本文 ->

◇ ◇ ◇ ◇ ◇ ◇ ◇

みやビズ

2018年5月20日(日)
キーパーソン

県商工会連合会長 淵上鉄一さん

2017/02/06

光見いだし、前へ


 「厳しい環境の中で光を見いだし、少しずつでも前に進みたい」。県内35の商工会で組織する連合会のトップ。地域の小規模事業所の経営を支援する商工会は今、少子高齢化による会員の減少と、それに伴う職員数の減少で、このままでは機能を果たせなくなるとの強い危機感を持つ。「社会人になり、人との交流の場を提供してくれたのが商工会。だから恩返しする」。リーダーとしての豊富な経験を生かし、本県経済の下支えに力を注ぐ覚悟だ。

「地域の発展なくして商工業者の繁栄はない。だから地域を守っていく」と語る淵上鉄一会長

「地域の発展なくして商工業者の繁栄はない。だから地域を守っていく」と語る淵上鉄一会長

 高校卒業後の1974(昭和49)年、小林市野尻町にある実家の建設会社「淵上組」に入社。小さいころから手先が器用で、重機オペレーターや測量、現場監督まで何でもこなした。当時は公共工事や民間事業、災害対応など仕事が多く、100人前後の現場作業員を抱えていた。

 しばらくして、父定令さん(87)が会長を務める野尻町商工会の青年部に加入。84年に28歳で部長になった。職場では翌年、土木部長を任された。年上ばかりの作業員たちは「肩書があっても指示を聞いてくれず、つらかった」。それだけに同年代の仲間がそろう青年部活動は楽しかった。

 地元の活性化を図ろうと、84年に「九州釣り大会」、85年には青年団やSAPと一緒に「野尻湖祭り」を始めた。実行委員長として県の「新ひむかづくり運動」の補助金を得るなど開催に奔走。ステージでは得意のドラム演奏を披露して盛り上げた。祭りは今も続き、2016年で32回目を迎えた。

◇ ◇ ◇ ◇ ◇ ◇ ◇

データ抜粋 ->
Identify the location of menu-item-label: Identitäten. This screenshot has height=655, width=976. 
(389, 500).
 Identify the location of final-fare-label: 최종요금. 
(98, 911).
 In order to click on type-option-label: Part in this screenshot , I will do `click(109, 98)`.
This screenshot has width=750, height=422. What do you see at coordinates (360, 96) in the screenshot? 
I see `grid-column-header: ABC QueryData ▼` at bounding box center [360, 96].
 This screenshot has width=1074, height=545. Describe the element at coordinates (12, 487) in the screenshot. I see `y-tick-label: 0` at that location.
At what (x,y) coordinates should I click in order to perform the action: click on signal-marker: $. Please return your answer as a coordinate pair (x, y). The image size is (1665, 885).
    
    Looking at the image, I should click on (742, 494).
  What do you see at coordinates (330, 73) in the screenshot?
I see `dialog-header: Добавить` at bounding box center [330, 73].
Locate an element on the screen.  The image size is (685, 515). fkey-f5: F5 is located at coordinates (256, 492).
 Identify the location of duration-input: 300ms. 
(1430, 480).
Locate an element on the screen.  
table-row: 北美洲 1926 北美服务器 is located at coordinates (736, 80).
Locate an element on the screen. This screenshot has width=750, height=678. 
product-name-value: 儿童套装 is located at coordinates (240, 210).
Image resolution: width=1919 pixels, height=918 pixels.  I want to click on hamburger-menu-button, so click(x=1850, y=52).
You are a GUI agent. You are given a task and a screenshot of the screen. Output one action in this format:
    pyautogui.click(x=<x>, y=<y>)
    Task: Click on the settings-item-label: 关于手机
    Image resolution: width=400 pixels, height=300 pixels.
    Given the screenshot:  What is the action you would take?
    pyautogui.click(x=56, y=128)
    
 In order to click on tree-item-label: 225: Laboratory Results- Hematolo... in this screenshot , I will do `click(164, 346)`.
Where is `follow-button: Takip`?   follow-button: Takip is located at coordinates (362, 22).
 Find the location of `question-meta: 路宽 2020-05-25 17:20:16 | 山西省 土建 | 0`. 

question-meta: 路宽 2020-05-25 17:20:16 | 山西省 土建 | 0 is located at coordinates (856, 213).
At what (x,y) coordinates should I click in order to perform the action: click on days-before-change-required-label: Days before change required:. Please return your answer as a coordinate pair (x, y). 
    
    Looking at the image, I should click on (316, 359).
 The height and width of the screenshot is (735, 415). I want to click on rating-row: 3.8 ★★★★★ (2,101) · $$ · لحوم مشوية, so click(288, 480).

◇ ◇ ◇ ◇ ◇ ◇ ◇

作業課題 ->
本文中の一文「祭りは今も続き、2016年で32回目を迎えた。」を英語に訳すこと。

回答 ->
The festival continues to this day, and in 2016 it was held for the 32nd time.